- **Task**
Restate word for word the line containing "Task: Click the Show more chevron arrow" and all remaining lines of the entries below.

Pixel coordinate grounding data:
--------------------

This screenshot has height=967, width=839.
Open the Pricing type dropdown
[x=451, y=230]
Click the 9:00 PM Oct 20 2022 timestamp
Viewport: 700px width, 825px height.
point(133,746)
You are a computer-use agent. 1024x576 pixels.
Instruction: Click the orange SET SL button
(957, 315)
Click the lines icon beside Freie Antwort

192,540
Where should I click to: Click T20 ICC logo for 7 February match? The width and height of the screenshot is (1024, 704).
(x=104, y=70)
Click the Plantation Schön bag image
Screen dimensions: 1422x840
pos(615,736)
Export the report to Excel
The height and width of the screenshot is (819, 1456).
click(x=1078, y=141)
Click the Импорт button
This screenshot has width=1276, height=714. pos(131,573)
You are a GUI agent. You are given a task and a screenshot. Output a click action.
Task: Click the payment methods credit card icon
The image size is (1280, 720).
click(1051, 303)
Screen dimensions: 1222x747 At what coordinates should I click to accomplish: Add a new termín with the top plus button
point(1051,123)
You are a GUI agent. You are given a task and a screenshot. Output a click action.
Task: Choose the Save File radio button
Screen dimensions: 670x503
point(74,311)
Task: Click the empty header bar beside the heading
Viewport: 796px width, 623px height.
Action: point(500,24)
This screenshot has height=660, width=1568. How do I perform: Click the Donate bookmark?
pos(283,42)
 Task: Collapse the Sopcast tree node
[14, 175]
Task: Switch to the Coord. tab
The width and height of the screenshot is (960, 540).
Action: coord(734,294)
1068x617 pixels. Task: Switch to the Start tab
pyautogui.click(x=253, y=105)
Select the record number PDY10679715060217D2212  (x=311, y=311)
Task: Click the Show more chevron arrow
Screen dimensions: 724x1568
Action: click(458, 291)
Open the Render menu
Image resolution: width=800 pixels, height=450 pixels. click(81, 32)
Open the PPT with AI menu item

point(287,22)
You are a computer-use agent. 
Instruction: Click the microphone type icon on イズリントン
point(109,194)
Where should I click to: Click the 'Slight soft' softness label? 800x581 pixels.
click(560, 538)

--------------------

- **Task answer**
Task: Click the Show more chevron arrow
Screen dimensions: 724x1568
Action: click(458, 291)
Open the Render menu
Image resolution: width=800 pixels, height=450 pixels. click(81, 32)
Open the PPT with AI menu item

point(287,22)
You are a computer-use agent. 
Instruction: Click the microphone type icon on イズリントン
point(109,194)
Where should I click to: Click the 'Slight soft' softness label? 800x581 pixels.
click(560, 538)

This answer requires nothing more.